At sea level, a mercury column will rise a distance of $760 \: \text{mm}$. This atmospheric pressure is reported as $760 \: \text{mm} \: \ce{Hg}$ (millimeters of mercury). At higher altitudes, the atmospheric pressure is lower, so the column of mercury will not rise as high. For example, on the summit of Mt. Everest (at an elevation of $8848 \: \text{m}$), the air pressure is $253 \: \text{mm} \: \ce{Hg}$. Atmospheric pressure is also slightly dependent on weather conditions.
A more convenient barometer, called an aneroid barometer, measures pressure by the expansion and contraction of a small spring within an evacuated metal capsule.
Units of Gas Pressure
A barometers measures gas pressure by the height of the column of mercury. One unit of gas pressure is the millimeter of mercury $\left( \text{mm} \: \ce{Hg} \right)$. An equivalent unit to the $\text{mm} \: \ce{Hg}$ is called the torr, in honor of the inventor of the barometer, Evangelista Torricelli. The pascal $\left( \text{Pa} \right)$ is the standard unit of pressure. A pascal is a very small amount of pressure, so a more useful unit for everyday gas pressures is the kilopascal $\left( \text{kPa} \right)$. A kilopascal is equal to 1000 pascals. Another commonly used unit of pressure is the atmosphere $\left( \text{atm} \right)$. Standard atmospheric pressure is called $1 \: \text{atm}$ of pressure and is equal to $760 \: \text{mm} \: \ce{Hg}$ and $101.3 \: \text{kPa}$. The relationships between the most common units of pressure are shown below.
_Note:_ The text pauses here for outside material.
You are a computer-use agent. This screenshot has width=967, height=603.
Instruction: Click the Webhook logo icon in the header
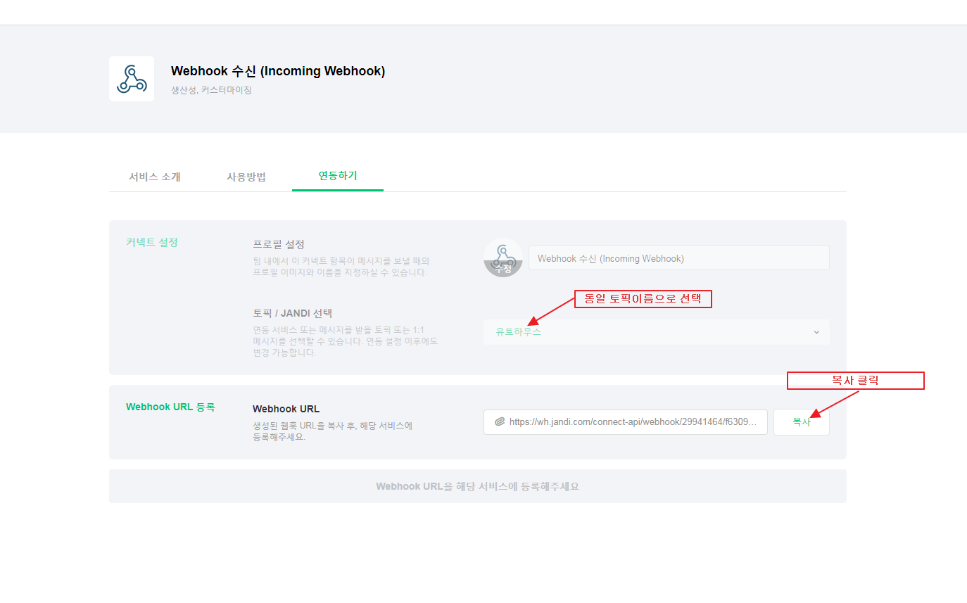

$1 \: \text{atm} = 760 \: \text{mm} \: \ce{Hg} = 760 \: \text{torr} = 101.3 \: \text{kPa}$
Example $1$
The atmospheric pressure in a mountainous location is measured to be $613 \: \text{mm} \: \ce{Hg}$. What is this pressure in $\text{atm}$ and in $\text{kPa}$?
Solution
Step 1: List the known quantities and plan the problem.
Known
• Given: $613 \: \text{mm} \: \ce{Hg}$
• $1 \: \text{atm} = 760 \: \text{mm} \: \ce{Hg}$
• $101.3 \: \text{kPa} = 760 \: \text{mm} \: \ce{Hg}$
Unknown
• Pressure $= ? \: \text{atm}$
• Pressure $= ? \: \text{kPa}$
Use conversion factors from the equivalent pressure units to convert from $\text{mm} \: \ce{Hg}$ to $\text{atm}$ and from $\text{mm} \: \ce{Hg}$ to $\text{kPa}$.
Step 2: Solve.
$613 \: \text{mm} \: \ce{Hg} \times \frac{1 \: \text{atm}}{760 \: \text{mm} \: \ce{Hg}} = 0.807 \: \text{atm} \nonumber$
$613 \: \text{mm} \: \ce{Hg} \times \frac{101.3 \: \text{kPa}}{760 \: \text{mm} \: \ce{Hg}} = 81.7 \: \text{kPa} \nonumber$
Step 3: Think about your result.
The air pressure is about $80\%$ of the standard atmospheric pressure at sea level. The standard pressure of $760 \: \text{mm} \: \ce{Hg}$ can be considered to have three significant figures.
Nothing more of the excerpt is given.